In 2024, Zhang et al. [24] pointed out that existing attribute-based searchable encryption schemes could expose sensitive information about data users and lead to data tampering and even untrusted results due to the delegation of complex search operations to a cloud server. In response, they proposed a blockchain-based anonymous ABSE scheme to enhance data sharing security. This approach conceals the attributes of the access policy, thereby safeguarding the confidentiality of the attributes that fulfil the access requirements. By integrating ABSE with blockchain technology, the scheme also incorporates features like tamper-proofing, integrity verification, and non-repudiation, significantly bolstering the trust and security of digital transactions. Jastaniah et al. [25] introduced the SAMA scheme, crafted to overcome the shortcomings of current methodologies in managing data aggregation and sharing for wearable devices.
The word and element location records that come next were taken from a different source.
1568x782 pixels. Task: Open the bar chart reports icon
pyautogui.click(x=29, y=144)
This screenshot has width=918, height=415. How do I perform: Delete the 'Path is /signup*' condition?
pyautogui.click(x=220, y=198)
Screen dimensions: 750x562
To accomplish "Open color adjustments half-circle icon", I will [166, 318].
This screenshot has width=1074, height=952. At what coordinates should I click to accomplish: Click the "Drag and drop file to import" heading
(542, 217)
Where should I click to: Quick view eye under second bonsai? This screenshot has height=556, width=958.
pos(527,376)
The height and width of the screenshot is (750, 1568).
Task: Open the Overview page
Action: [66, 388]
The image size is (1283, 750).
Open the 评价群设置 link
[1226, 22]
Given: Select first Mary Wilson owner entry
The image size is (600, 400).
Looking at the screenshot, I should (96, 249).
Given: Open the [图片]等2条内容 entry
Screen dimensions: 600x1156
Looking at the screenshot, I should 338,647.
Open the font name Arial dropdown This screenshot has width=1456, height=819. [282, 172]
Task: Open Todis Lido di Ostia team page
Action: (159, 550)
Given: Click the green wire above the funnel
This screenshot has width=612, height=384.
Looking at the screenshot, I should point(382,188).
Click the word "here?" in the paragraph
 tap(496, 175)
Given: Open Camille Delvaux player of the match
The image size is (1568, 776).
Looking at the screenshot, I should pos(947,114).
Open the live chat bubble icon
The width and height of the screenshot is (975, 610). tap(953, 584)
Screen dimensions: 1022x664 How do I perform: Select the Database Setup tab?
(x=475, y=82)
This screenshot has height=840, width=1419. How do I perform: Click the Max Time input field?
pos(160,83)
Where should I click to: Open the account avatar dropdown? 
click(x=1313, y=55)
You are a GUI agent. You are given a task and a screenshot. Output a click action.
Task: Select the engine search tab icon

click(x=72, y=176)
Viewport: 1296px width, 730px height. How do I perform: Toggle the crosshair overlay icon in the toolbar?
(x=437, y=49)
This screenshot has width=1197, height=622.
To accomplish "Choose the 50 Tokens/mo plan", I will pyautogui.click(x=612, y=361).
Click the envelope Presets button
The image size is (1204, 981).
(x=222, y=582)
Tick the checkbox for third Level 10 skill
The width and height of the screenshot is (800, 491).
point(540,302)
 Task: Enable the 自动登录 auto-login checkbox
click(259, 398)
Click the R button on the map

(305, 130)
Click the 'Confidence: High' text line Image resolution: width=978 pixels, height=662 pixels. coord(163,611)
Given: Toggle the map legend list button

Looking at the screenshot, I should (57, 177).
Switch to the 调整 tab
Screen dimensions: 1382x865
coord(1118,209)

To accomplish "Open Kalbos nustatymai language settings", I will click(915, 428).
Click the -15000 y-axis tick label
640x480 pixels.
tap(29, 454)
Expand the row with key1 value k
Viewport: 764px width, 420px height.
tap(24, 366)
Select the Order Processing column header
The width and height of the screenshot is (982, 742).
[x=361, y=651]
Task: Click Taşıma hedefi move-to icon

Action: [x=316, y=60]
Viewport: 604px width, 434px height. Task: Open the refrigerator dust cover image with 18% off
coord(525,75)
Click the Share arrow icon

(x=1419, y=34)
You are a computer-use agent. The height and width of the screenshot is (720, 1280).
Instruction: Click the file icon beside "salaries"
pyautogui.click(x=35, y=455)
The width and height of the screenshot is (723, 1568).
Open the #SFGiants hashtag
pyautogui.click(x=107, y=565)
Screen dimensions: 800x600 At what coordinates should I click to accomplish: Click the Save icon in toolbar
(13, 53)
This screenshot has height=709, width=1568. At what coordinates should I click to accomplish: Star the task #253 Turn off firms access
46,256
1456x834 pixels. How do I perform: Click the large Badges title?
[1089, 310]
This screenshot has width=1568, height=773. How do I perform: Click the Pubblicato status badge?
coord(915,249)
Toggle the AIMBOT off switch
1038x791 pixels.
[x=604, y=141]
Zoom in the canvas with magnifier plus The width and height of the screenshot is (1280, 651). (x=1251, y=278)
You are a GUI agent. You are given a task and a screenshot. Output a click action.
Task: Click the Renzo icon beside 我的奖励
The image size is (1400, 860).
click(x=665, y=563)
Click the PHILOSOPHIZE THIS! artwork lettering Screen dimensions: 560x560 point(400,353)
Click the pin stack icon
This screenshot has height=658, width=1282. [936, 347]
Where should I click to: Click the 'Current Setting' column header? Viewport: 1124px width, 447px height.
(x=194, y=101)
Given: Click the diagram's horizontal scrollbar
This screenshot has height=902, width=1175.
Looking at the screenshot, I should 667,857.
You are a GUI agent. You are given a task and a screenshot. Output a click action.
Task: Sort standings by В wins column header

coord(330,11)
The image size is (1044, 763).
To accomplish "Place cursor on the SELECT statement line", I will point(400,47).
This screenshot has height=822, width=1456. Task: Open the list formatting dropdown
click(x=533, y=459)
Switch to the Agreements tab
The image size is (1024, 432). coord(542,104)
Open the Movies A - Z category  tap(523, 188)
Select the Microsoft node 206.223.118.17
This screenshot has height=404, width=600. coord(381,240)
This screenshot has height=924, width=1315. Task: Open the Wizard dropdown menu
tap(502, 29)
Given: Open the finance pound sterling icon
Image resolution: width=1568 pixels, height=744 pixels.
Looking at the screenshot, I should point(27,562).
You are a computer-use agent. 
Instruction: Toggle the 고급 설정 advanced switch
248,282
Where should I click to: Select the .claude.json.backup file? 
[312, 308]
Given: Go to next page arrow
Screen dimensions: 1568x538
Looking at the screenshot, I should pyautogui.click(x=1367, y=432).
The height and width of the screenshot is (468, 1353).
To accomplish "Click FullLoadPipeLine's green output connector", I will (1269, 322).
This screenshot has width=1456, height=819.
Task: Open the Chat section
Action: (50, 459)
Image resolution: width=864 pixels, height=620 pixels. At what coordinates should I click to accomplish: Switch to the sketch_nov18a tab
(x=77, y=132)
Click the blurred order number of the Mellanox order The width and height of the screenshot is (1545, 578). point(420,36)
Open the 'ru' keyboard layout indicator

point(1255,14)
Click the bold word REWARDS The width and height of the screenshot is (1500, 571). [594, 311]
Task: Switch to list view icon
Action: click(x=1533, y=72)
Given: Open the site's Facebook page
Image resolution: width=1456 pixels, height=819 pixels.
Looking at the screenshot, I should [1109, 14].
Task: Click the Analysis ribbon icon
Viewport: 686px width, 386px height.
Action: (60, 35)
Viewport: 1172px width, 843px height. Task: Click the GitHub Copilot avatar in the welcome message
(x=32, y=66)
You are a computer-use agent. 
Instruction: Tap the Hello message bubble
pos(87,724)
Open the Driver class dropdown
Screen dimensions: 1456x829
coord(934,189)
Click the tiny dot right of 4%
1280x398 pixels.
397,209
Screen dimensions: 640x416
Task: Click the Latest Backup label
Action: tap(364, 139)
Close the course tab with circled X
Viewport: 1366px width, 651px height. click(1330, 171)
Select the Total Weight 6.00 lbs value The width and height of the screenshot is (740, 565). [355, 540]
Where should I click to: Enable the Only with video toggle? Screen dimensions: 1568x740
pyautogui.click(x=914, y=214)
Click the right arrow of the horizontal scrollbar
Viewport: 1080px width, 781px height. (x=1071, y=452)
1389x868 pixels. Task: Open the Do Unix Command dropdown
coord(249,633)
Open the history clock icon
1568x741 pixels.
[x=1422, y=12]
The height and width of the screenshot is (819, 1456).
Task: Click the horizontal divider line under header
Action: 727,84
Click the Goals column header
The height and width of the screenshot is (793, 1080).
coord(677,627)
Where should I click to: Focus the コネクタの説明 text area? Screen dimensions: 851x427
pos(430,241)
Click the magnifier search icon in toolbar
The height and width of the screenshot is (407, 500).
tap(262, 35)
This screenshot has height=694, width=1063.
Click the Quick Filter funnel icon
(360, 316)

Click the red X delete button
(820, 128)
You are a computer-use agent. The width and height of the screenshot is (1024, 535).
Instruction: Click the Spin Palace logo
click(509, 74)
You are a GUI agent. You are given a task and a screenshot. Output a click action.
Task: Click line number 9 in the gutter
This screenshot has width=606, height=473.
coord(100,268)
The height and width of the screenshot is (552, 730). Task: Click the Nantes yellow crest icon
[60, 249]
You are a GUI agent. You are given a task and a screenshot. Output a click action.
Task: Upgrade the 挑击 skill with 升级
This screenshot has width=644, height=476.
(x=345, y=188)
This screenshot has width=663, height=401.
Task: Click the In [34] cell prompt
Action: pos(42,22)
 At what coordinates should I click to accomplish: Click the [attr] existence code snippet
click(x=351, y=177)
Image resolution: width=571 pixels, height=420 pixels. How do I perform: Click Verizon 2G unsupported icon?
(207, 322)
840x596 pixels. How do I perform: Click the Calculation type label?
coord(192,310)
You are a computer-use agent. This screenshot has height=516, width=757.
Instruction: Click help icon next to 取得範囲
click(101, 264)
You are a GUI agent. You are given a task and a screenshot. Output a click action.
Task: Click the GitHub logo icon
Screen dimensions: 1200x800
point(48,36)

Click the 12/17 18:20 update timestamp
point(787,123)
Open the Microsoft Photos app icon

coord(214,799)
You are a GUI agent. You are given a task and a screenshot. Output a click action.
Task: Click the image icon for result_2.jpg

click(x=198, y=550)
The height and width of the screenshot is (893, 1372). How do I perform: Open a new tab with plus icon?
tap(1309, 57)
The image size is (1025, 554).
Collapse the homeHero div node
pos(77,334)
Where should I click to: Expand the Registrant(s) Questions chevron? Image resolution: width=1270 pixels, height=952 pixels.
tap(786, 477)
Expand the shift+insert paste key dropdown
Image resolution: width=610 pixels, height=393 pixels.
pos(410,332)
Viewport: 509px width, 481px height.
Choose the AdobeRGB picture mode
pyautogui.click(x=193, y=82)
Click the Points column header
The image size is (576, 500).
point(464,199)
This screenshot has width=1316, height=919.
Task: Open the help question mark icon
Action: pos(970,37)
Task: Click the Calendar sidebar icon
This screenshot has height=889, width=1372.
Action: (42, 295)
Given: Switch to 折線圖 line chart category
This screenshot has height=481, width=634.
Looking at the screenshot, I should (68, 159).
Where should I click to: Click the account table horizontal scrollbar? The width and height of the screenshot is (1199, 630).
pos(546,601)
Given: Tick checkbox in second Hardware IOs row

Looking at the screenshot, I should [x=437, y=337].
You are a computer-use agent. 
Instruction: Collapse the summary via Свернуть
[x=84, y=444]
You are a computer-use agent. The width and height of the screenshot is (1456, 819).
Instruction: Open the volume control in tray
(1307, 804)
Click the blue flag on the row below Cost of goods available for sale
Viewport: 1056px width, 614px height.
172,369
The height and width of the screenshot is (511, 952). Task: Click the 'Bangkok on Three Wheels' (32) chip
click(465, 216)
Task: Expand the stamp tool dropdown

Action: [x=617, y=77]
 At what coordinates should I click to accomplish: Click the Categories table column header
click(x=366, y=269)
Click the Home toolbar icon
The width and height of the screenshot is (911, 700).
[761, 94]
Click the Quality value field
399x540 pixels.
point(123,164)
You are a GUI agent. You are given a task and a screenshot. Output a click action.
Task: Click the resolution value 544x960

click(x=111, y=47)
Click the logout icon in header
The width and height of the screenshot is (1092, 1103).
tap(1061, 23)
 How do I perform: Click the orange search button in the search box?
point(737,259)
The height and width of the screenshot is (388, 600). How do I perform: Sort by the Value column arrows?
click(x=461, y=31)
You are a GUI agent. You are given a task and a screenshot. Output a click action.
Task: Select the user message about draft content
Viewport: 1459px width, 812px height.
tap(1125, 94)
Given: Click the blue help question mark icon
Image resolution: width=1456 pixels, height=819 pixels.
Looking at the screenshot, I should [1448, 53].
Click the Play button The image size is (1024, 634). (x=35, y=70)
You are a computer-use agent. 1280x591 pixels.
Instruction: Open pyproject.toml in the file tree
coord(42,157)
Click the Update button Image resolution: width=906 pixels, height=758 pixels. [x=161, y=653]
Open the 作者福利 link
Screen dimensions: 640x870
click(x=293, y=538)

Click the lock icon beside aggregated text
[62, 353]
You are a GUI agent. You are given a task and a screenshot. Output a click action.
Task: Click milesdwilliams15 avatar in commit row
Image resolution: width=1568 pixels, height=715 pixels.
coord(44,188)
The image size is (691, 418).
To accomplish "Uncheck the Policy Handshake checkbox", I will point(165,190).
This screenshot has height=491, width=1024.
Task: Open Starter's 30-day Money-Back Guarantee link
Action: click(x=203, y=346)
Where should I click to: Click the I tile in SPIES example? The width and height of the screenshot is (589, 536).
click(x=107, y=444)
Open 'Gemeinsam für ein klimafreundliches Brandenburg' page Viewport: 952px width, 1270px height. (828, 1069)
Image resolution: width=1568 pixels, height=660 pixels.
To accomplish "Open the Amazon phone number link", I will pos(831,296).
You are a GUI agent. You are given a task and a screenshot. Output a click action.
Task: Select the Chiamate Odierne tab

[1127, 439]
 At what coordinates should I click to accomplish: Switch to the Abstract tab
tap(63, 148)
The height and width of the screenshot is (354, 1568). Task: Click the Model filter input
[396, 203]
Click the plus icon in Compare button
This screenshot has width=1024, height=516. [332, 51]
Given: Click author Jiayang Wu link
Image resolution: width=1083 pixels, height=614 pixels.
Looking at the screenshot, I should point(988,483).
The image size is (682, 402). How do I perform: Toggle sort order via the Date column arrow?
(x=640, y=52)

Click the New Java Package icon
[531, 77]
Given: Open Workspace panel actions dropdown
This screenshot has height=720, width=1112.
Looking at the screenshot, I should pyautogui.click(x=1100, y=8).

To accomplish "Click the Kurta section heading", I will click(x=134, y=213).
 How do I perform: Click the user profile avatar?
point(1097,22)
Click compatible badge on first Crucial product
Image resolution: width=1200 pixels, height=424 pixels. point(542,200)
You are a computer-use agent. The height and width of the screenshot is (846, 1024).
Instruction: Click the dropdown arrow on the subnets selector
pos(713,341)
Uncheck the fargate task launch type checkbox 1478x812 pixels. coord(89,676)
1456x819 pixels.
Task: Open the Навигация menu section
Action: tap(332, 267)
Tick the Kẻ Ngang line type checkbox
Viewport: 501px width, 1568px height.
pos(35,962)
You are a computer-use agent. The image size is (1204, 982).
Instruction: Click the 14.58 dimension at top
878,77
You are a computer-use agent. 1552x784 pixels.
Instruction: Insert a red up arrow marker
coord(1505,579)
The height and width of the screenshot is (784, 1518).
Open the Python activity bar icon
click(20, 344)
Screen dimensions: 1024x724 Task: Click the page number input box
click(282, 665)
Their objective was to offer a scheme that is not only centered around the user and privacy-friendly but also flexible enough to efficiently support multiple data owners and requesters. The SAMA scheme integrates multi-key partial homomorphic encryption with ciphertext-policy ABE to ensure robust data confidentiality, user-centric access control, and streamlined data processing tailored for wearable technology. Yin et al. [26] indicated the paucity of research into the privacy implications associated with user identity during the key generation phase. To address this gap, they proposed a decentralized ciphertext-policy ABE scheme, specifically designed to bolster the secure dissemination of sensitive healthcare information within blockchain-enabled healthcare systems. Leveraging Shamir’s threshold secret sharing, their scheme distributed the master key across all attribute nodes in the blockchain, thereby augmenting the robustness and enhancing the system’s resilience to adversarial attacks.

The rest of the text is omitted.